*THE PROBLEM:*
All of the records must be repeated exactly.

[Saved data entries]
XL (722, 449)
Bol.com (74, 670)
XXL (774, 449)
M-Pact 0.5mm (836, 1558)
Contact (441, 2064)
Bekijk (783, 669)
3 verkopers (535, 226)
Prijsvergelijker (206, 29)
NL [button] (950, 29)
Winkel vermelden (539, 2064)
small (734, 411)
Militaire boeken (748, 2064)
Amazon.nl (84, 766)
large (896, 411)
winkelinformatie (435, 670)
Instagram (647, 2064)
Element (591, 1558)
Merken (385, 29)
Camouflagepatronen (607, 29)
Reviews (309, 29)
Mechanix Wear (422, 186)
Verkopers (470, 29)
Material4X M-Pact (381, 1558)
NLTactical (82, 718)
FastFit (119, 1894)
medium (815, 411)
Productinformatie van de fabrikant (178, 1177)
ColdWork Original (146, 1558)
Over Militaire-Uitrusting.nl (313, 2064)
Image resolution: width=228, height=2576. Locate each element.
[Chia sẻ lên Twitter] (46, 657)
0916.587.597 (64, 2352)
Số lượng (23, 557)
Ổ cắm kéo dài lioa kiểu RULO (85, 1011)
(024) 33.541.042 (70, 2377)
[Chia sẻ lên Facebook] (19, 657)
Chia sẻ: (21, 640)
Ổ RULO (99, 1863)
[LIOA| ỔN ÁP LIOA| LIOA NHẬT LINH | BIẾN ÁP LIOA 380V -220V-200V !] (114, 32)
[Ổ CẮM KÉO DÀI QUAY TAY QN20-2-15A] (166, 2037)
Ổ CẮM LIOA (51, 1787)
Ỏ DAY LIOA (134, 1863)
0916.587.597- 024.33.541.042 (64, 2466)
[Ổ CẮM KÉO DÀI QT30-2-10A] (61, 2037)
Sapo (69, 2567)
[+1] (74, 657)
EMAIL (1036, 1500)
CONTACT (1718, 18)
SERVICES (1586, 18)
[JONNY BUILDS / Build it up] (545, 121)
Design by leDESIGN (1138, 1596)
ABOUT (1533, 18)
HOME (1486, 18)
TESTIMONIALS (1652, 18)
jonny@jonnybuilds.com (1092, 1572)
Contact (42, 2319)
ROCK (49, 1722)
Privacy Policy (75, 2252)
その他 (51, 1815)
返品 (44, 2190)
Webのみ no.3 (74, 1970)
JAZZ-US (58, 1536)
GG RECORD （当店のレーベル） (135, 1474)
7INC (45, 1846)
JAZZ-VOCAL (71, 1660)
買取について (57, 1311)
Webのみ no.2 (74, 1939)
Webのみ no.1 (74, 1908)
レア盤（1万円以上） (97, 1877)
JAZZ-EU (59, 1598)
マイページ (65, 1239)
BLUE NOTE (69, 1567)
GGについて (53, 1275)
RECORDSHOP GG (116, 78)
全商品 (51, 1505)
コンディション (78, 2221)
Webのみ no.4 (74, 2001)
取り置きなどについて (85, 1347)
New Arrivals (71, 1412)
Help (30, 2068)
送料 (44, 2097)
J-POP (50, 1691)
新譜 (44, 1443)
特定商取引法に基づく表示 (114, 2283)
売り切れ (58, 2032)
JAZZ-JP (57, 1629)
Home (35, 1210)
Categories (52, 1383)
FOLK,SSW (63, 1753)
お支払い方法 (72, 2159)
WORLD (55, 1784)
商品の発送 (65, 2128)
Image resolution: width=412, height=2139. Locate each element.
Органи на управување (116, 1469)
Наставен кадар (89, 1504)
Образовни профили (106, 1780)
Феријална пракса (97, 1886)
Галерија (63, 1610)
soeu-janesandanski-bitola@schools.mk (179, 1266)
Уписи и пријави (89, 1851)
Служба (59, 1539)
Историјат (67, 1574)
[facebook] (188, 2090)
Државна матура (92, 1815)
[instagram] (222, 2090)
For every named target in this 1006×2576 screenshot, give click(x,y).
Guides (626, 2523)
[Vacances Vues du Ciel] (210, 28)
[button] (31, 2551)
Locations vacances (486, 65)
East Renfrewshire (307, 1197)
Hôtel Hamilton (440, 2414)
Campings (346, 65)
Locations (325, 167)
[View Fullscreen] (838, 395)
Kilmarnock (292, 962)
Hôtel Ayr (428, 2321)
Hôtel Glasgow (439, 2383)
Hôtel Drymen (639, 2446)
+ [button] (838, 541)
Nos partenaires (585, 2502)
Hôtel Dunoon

*SOLUTION FOR THIS TASK:*
XL (722, 449)
Bol.com (74, 670)
XXL (774, 449)
M-Pact 0.5mm (836, 1558)
Contact (441, 2064)
Bekijk (783, 669)
3 verkopers (535, 226)
Prijsvergelijker (206, 29)
NL [button] (950, 29)
Winkel vermelden (539, 2064)
small (734, 411)
Militaire boeken (748, 2064)
Amazon.nl (84, 766)
large (896, 411)
winkelinformatie (435, 670)
Instagram (647, 2064)
Element (591, 1558)
Merken (385, 29)
Camouflagepatronen (607, 29)
Reviews (309, 29)
Mechanix Wear (422, 186)
Verkopers (470, 29)
Material4X M-Pact (381, 1558)
NLTactical (82, 718)
FastFit (119, 1894)
medium (815, 411)
Productinformatie van de fabrikant (178, 1177)
ColdWork Original (146, 1558)
Over Militaire-Uitrusting.nl (313, 2064)
Image resolution: width=228, height=2576. Locate each element.
[Chia sẻ lên Twitter] (46, 657)
0916.587.597 (64, 2352)
Số lượng (23, 557)
Ổ cắm kéo dài lioa kiểu RULO (85, 1011)
(024) 33.541.042 (70, 2377)
[Chia sẻ lên Facebook] (19, 657)
Chia sẻ: (21, 640)
Ổ RULO (99, 1863)
[LIOA| ỔN ÁP LIOA| LIOA NHẬT LINH | BIẾN ÁP LIOA 380V -220V-200V !] (114, 32)
[Ổ CẮM KÉO DÀI QUAY TAY QN20-2-15A] (166, 2037)
Ổ CẮM LIOA (51, 1787)
Ỏ DAY LIOA (134, 1863)
0916.587.597- 024.33.541.042 (64, 2466)
[Ổ CẮM KÉO DÀI QT30-2-10A] (61, 2037)
Sapo (69, 2567)
[+1] (74, 657)
EMAIL (1036, 1500)
CONTACT (1718, 18)
SERVICES (1586, 18)
[JONNY BUILDS / Build it up] (545, 121)
Design by leDESIGN (1138, 1596)
ABOUT (1533, 18)
HOME (1486, 18)
TESTIMONIALS (1652, 18)
jonny@jonnybuilds.com (1092, 1572)
Contact (42, 2319)
ROCK (49, 1722)
Privacy Policy (75, 2252)
その他 (51, 1815)
返品 (44, 2190)
Webのみ no.3 (74, 1970)
JAZZ-US (58, 1536)
GG RECORD （当店のレーベル） (135, 1474)
7INC (45, 1846)
JAZZ-VOCAL (71, 1660)
買取について (57, 1311)
Webのみ no.2 (74, 1939)
Webのみ no.1 (74, 1908)
レア盤（1万円以上） (97, 1877)
JAZZ-EU (59, 1598)
マイページ (65, 1239)
BLUE NOTE (69, 1567)
GGについて (53, 1275)
RECORDSHOP GG (116, 78)
全商品 (51, 1505)
コンディション (78, 2221)
Webのみ no.4 (74, 2001)
取り置きなどについて (85, 1347)
New Arrivals (71, 1412)
Help (30, 2068)
送料 (44, 2097)
J-POP (50, 1691)
新譜 (44, 1443)
特定商取引法に基づく表示 (114, 2283)
売り切れ (58, 2032)
JAZZ-JP (57, 1629)
Home (35, 1210)
Categories (52, 1383)
FOLK,SSW (63, 1753)
お支払い方法 (72, 2159)
WORLD (55, 1784)
商品の発送 (65, 2128)
Image resolution: width=412, height=2139. Locate each element.
Органи на управување (116, 1469)
Наставен кадар (89, 1504)
Образовни профили (106, 1780)
Феријална пракса (97, 1886)
Галерија (63, 1610)
soeu-janesandanski-bitola@schools.mk (179, 1266)
Уписи и пријави (89, 1851)
Служба (59, 1539)
Историјат (67, 1574)
[facebook] (188, 2090)
Државна матура (92, 1815)
[instagram] (222, 2090)
For every named target in this 1006×2576 screenshot, give click(x,y).
Guides (626, 2523)
[Vacances Vues du Ciel] (210, 28)
[button] (31, 2551)
Locations vacances (486, 65)
East Renfrewshire (307, 1197)
Hôtel Hamilton (440, 2414)
Campings (346, 65)
Locations (325, 167)
[View Fullscreen] (838, 395)
Kilmarnock (292, 962)
Hôtel Ayr (428, 2321)
Hôtel Glasgow (439, 2383)
Hôtel Drymen (639, 2446)
+ [button] (838, 541)
Nos partenaires (585, 2502)
Hôtel Dunoon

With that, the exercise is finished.